The complexity of commands and arguments can cause users to introduce errors when working in a command-line interface. Figuring out specifically how to fix these errors is often a convoluted process. A popular open source project that attempts to navigate this issueFootnote 14 uses a set of rules to suggest possible error corrections for commands. While these rules are all hard-coded, we envision leveraging the global wisdom of customizations in our large-scale dataset to learn rules that form the basis for different kinds of suggestions. This is in line with visions of integrating collective intelligence in software development (Bruch et al. 2010), in particular work in leveraging emergent behavior from corpora (Fast et al. 2014) that we can codify based on our customization data. We can also see approaches similar to work on learning code completions from examples (Bruch et al. 2009), with our dataset of alias definitions serving as an oracle for an automatic software repair system (Monperrus 2018) in the domain of shell commands. Using our dataset of known-good command invocations, it should be possible to train a statistical language model for command repair, akin to related work in code synthesis (Raychev et al. 2014).

As an example, take the following erroneous command execution:


$ apt-get install vim E: Could not open lock file /var/lib/dpkg/lock - open (13: Permission denied) E: Unable to lock the administration directory (/var/lib/dpkg/), are you root?

Without having to consult a hard-coded rule involving knowledge about apt-get, or even looking at the specific error that is produced, a command repair system trained on our dataset of alias definitions could easily suggest the correct fix: sudo apt-get install vim. It is reasonable to assume that this could be inferred as the correct invocation, because in aliases the command sequence apt-get install occurs almost exclusively pre-fixed with sudo.

As another example, the following error is caused by the wrong order of arguments to the systemctl command:


$\HCode{ }systemctl docker status Unknown command verb docker.

The correct invocation is systemctl status docker. It is again very plausible that a repair rule for this type of error could be learned from our dataset, based on the prevalence of aliases containing the command systemctl together with an argument status that occurs in first position, indicating the latent knowledge that status is in fact a subcommand of systemctl.

6.2 Discovering Workflows

Following a different thread of leveraging emergent practices, we can also see how our dataset would enable a world beyond only trying to fix immediate errors, by providing usage hints that could introduce users to common parameters and workflows. For example, as soon as a user tries to sort the output of the ps command, the alias mem10ps auxf | sort -nr -k 4 | head -10 can serve as a suggestion for the complex but common data transformation that results in showing the ten most memory-intensive processes.

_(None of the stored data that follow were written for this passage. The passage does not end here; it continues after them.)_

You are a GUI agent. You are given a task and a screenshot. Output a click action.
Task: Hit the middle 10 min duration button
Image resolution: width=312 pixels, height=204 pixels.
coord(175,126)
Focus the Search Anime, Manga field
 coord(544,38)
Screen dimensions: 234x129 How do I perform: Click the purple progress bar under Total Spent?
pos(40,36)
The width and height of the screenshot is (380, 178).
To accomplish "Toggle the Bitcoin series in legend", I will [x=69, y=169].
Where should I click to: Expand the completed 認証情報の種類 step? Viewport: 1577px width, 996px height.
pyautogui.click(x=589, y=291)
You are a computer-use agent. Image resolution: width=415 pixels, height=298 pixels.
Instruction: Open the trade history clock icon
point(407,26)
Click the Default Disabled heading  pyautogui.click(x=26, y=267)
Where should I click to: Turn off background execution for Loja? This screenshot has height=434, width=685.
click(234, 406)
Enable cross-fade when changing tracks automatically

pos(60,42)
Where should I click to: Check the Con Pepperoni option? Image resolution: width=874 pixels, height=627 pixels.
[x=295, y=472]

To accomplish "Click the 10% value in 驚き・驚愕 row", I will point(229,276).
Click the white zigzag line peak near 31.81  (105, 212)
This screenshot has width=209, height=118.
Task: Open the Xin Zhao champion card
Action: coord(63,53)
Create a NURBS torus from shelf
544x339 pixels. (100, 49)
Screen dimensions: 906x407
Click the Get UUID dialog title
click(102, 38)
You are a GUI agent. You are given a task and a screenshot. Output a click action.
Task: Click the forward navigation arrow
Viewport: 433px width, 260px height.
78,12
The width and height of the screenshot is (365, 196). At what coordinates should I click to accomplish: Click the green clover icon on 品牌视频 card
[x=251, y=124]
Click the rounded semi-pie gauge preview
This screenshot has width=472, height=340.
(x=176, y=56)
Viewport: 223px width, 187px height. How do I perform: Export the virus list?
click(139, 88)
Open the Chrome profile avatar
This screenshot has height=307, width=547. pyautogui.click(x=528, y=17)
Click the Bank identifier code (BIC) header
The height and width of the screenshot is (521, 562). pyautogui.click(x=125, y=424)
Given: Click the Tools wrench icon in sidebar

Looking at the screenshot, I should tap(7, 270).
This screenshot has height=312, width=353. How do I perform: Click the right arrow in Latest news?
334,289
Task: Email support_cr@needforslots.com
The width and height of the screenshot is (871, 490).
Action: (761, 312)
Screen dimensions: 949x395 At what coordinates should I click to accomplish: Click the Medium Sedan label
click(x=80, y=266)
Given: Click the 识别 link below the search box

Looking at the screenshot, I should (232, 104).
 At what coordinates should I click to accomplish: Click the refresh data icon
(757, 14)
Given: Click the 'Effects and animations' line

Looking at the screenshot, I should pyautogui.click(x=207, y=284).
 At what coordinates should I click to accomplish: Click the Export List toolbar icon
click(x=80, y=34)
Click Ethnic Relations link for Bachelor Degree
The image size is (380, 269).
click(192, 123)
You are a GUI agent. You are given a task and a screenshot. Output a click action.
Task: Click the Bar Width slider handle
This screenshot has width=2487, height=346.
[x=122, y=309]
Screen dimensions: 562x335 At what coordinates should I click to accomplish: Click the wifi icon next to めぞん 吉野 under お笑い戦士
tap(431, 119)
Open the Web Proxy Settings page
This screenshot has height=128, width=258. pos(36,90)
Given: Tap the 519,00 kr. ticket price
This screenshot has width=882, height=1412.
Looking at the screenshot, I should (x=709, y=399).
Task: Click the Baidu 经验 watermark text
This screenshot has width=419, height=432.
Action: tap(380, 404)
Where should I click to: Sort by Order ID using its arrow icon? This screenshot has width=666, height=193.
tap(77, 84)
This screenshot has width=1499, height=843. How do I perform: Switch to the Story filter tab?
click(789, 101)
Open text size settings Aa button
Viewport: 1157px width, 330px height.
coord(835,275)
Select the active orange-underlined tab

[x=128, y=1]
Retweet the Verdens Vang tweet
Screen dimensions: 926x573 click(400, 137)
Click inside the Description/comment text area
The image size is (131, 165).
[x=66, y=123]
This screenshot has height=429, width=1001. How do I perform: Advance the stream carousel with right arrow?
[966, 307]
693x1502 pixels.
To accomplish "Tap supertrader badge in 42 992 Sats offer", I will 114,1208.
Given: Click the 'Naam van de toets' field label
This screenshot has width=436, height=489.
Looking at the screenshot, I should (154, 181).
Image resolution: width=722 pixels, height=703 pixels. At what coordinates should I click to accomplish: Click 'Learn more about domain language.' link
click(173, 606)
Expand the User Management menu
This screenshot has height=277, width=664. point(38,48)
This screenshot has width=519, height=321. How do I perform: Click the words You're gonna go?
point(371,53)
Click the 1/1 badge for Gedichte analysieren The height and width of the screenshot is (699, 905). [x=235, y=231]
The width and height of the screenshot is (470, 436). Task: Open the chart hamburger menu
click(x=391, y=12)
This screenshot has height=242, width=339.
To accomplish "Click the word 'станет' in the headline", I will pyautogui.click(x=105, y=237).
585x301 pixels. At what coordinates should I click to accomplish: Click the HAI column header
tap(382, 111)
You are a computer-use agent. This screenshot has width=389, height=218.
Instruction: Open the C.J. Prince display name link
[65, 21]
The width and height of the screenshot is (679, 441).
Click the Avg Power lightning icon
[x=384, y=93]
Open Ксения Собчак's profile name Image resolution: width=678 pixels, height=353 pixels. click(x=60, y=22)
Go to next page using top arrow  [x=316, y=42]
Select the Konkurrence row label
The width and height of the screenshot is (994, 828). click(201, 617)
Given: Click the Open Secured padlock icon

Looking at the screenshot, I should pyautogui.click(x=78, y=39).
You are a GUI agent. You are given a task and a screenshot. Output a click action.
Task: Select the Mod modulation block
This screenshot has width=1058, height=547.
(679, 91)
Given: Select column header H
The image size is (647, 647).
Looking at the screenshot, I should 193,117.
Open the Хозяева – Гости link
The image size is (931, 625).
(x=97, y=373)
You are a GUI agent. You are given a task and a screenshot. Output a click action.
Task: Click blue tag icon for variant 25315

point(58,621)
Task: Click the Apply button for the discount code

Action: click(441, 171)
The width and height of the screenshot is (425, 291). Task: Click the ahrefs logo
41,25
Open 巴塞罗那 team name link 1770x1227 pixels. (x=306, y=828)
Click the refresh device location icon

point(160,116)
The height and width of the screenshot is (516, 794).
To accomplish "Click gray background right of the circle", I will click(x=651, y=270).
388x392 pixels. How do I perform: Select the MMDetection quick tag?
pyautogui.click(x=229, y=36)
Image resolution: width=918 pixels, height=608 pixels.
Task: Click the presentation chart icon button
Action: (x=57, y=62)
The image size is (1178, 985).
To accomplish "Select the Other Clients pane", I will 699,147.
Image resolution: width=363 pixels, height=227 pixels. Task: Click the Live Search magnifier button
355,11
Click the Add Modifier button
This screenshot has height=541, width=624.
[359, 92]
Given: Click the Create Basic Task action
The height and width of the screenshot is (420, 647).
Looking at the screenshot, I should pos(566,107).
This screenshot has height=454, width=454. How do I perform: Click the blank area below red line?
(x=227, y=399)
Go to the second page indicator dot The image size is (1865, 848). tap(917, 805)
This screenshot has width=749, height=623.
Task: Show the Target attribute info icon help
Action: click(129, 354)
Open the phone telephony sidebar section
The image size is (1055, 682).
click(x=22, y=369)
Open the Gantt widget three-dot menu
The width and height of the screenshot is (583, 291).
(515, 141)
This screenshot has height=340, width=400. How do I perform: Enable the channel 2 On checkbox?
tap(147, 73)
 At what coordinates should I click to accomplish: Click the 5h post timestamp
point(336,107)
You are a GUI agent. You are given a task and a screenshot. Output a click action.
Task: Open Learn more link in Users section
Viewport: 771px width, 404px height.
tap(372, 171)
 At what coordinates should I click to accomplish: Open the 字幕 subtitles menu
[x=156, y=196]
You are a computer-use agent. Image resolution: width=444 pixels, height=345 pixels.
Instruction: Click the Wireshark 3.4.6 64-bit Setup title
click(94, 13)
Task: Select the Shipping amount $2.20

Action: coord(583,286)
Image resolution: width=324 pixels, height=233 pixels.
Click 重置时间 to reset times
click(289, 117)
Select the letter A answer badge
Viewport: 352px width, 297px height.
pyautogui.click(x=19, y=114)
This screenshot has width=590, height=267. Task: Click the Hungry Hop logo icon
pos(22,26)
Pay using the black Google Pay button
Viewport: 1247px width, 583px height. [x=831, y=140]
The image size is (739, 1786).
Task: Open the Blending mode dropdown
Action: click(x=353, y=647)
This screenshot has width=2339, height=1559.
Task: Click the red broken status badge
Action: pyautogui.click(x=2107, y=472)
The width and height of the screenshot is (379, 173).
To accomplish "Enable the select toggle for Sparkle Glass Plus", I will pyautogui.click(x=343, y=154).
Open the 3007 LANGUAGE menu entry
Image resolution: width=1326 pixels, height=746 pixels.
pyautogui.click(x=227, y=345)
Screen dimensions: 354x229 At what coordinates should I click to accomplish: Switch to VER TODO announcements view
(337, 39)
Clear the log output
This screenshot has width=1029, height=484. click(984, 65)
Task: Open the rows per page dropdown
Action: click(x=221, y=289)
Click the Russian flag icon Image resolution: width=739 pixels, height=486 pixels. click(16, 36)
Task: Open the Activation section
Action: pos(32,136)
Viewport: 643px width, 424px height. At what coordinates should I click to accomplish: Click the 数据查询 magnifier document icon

Similarly, in the practice of chaining subcommands we can clearly see the prevalence of object protocols (Beckman et al. 2011), which are implicit rules determining the order in which commands have to be executed. We can improve usability by enabling the discovery of these implicit rules and by exposing the dependency structure based on our customization data. For instance, if executing brew upgrade results in a failure, we can suggest using brew update && brew upgrade instead, based on the patterns in our dataset (cf. Section 6.1).

Our findings can also contribute to recent work on the parallelization and distribution of shell scripts. Systems like PaSh (Vasilakis et al. 2021) and POSH (Raghavan et al. 2020) rely on manual annotation of commands and their arguments to effectively parallelize shell scripts. Our data can help focus these annotation efforts by informing the developers of these systems about which groups of commands and arguments are most frequently used together. The KumQuat system (Vasilakis et al. 2020) leverages program synthesis techniques to search a large space of candidate solution to synthesize parallel shell scripts. The collective knowledge present in alias definitions can guide this search and justify certain intuitions about the latent data parallelism in Unix pipelines (Handa et al. 2021). For example, while a parallel version of the comm command for comparing sorted files line-by-line is not synthesizable in general, it becomes trivially parallelizable if each of its input lines is known to be unique. Evidence that this indeed the common case can be found in our dataset, where 41.29% of all occurrences of comm follow sort | uniq or sort -u, and the remainder mostly have unique data sources as input, like pacman -Qeq.

6.3 Uncovering Conceptual Design Flaws

Customization can also be an indicator for problems in the underlying conceptual design, manifesting as usability frustrations that require adaptation by the user. In their analysis of Git, Perez De Rosso and Jackson (2013, 2016) describe a number of flaws and operational misfits arising from the conceptual design of the software. The frustrations experienced by users because of these design flaws are evident based on the alias definitions in our dataset.

For example, the difficulties some Git users have with the concept of staging can be seen in aliases that ensure untracked files are included in a commit by explicitly adding them beforehand, like commitgit add . && git commit -m or gacgit add --all && git commit.Footnote 15 Another frustration is having to use git stash to temporarily save uncommitted changes and clean the working directory in order to avoid conflicts when using other Git commands. Stashing in itself has no higher purpose in version control, it merely exists as a concept to work around limitations in Git.Footnote 16 This can be seen in aliases like gspullgit stash && git pull && git stash pop, which defines a new type of pull command that stashes away ongoing work before pulling in remote changes and finally re-applying the stashed work. The same problem happens when switching branches, hence aliases like gscgit stash && git checkout $1 && git stash pop.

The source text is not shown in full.